In fact, it'll probably be another three years before the 911 infrastructure in Utah can handle texts.
Shanks posted an interesting scenario: "Say someone broke into your home and you can't talk or the intruder will find you." That scenario and the increasingly ubiquitous use of texting make the idea of texting 911 a good one.
The mass shootings at Virginia Tech in 2007 launched a major push for the implementation of Next Generation 911, something the FCC acknowledged in 2011 when it expanded the definition of an emergency 911 call to include cellphone texts.
William Harry, executive director of Valley Emergency Communications Center, said the 911 system has been tweaked to accommodate cellphone calls, and tweaked again to recognize telephone systems like Vonage that work over the Internet instead of the legacy telephone network organic to the original 911 system.
But moving the 911 infrastructure into the texting age will be "like a forklift upgrade to the infrastructure."
Texts originally emerged as a nifty way for cell call signals to make use of little bits of unused data at the beginning and end of each cellphone call. That limited bit of data is the reason texts have such a tight character limit.
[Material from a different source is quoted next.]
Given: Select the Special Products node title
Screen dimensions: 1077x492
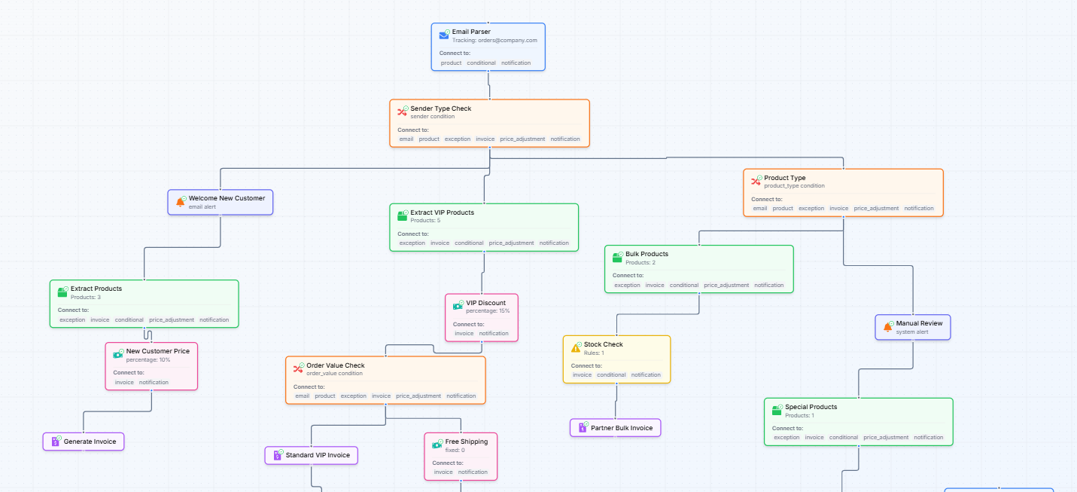Looking at the screenshot, I should (x=811, y=407).
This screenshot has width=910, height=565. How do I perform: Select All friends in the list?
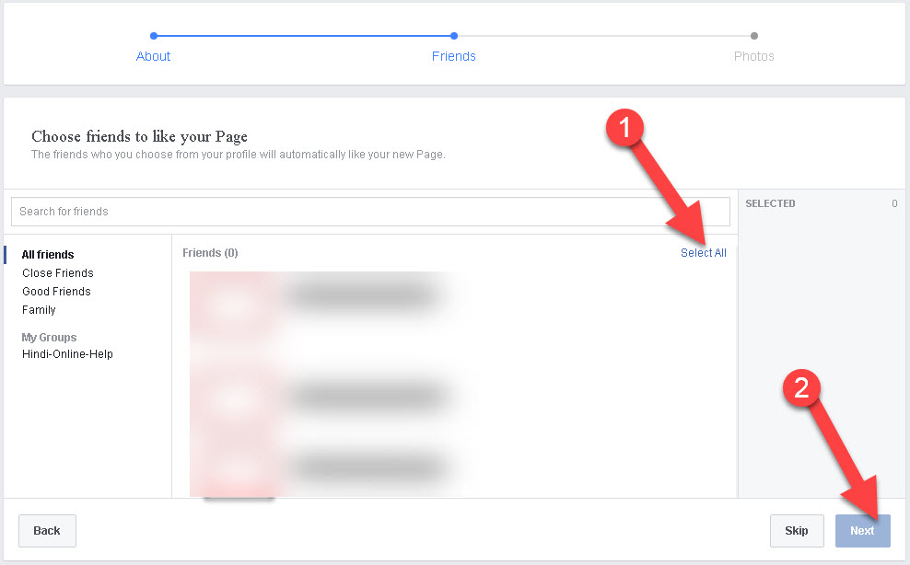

While most of my texts zip right through, I've had messages that show up hours or days later. "One of the things that keeps texting from being a viable 911 method is that texting now, there is no guaranteed delivery," Harry told me, adding that cell service providers will have to make text delivery a priority before texts can become a trusted 911 conduit.
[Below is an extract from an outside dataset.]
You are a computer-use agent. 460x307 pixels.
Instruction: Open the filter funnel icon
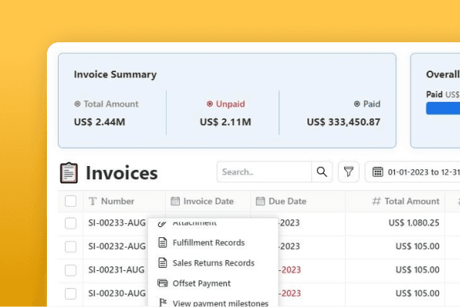tap(349, 172)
Another snag is the sometimes uncertain shorthand texters use. "Just like some parents don't understand what their kids are texting, the same confusion could happen when someone is under duress" and sends an uncertain message, Harry said.
Enhanced data-driven 911 systems are also being designed to handle caller-submitted video, though Harry sees video as more of a tool for investigators to use after initial dispatch calls are made.
While 911 works across the country, it is not a system administered on a national level. States, counties and individual communities have their own 911 dispatch systems, and the sophistication at each location can vary. Harry predicts that even when texting 911 becomes available in some areas, there will be confusion among users who have an emergency but may not know whether the emergency dispatch system in that area supports 911 texts.
Emergency dispatchers have a workaround in the meantime.
VECC spokeswoman Geana Randall said dispatchers get enough calls where the caller doesn't say anything that dispatchers assess whether the call was a mistake or an emergency by listening to background noises. Then dispatchers will ask the caller "yes" or "no" questions and instruct them to press a number on the phone's keypad in response to the question.
The dispatcher will also suggest the caller leave the call open and just slip the phone into their pocket so the dispatcher can continue to listen to what's going on in the background. Randall said dispatchers can tell when the caller is talking to someone else on the caller's end in a way that gives the dispatcher important information about the nature of the emergency without tipping off the bad guy that 911 is listening in.